*** Opening of RECORDS TO PROCESS ***
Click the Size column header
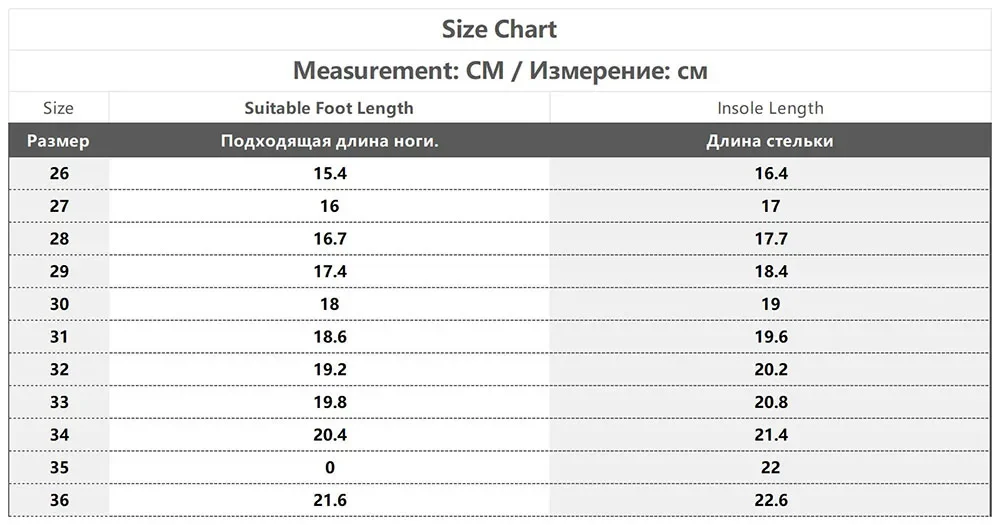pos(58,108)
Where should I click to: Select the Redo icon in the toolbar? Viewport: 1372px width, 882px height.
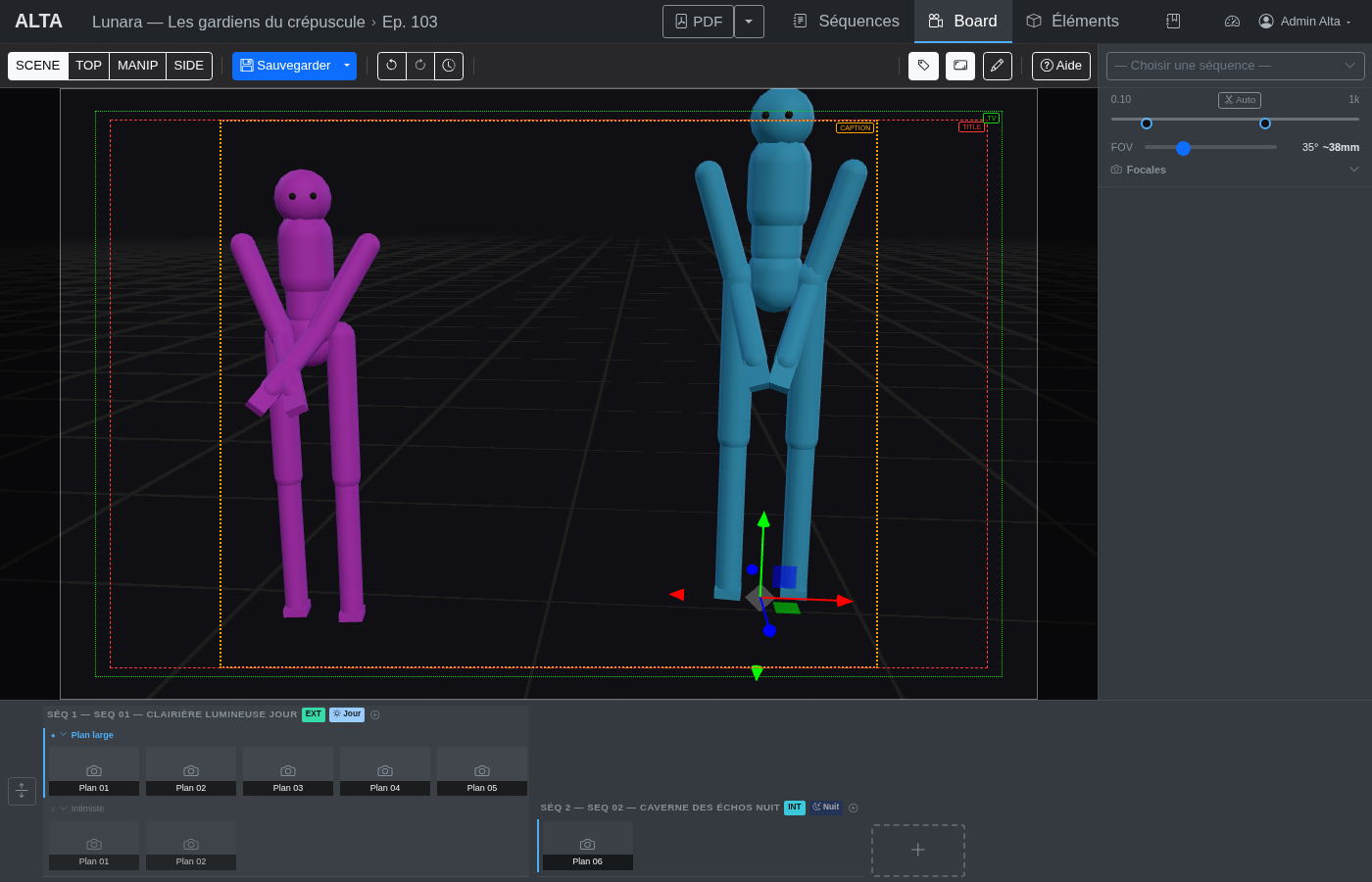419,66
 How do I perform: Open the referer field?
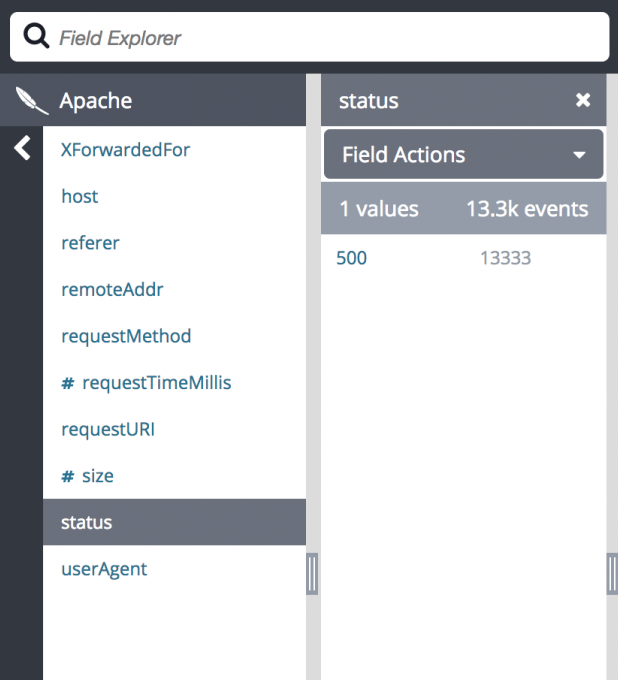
*** Close of RECORDS TO PROCESS ***
• [PROBLEM STATEMENT] Write out all of the data above exactly, without any of its pictures.

• [SOLUTION FOR THIS PROBLEM]
Click the Size column header
pos(58,108)
Where should I click to: Select the Redo icon in the toolbar? Viewport: 1372px width, 882px height.
419,66
 How do I perform: Open the referer field?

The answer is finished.